→ **AIM OF THE EXERCISE**: Where does the string "dimensions" occur in the entries below? Copy every line where it does.

→ **DATA TO PROCESS**:

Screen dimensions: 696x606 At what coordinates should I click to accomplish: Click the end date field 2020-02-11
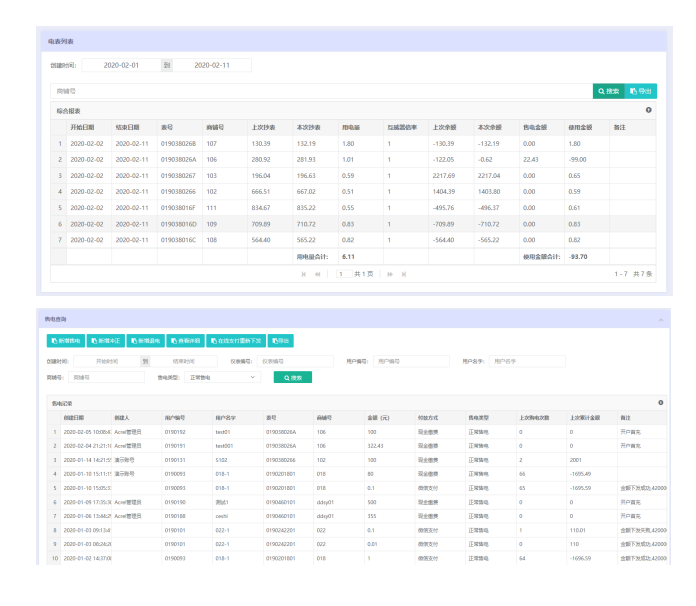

--

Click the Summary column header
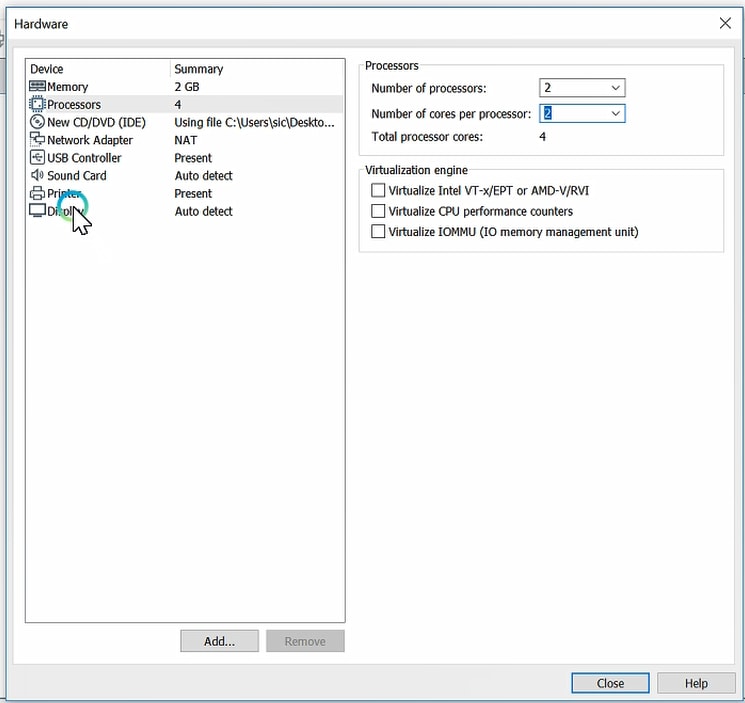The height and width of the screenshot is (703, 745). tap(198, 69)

* * *

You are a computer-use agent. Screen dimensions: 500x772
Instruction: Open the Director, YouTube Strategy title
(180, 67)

→ **ANSWER TO THIS EXERCISE**:
Screen dimensions: 696x606 At what coordinates should I click to accomplish: Click the end date field 2020-02-11
You are a computer-use agent. Screen dimensions: 500x772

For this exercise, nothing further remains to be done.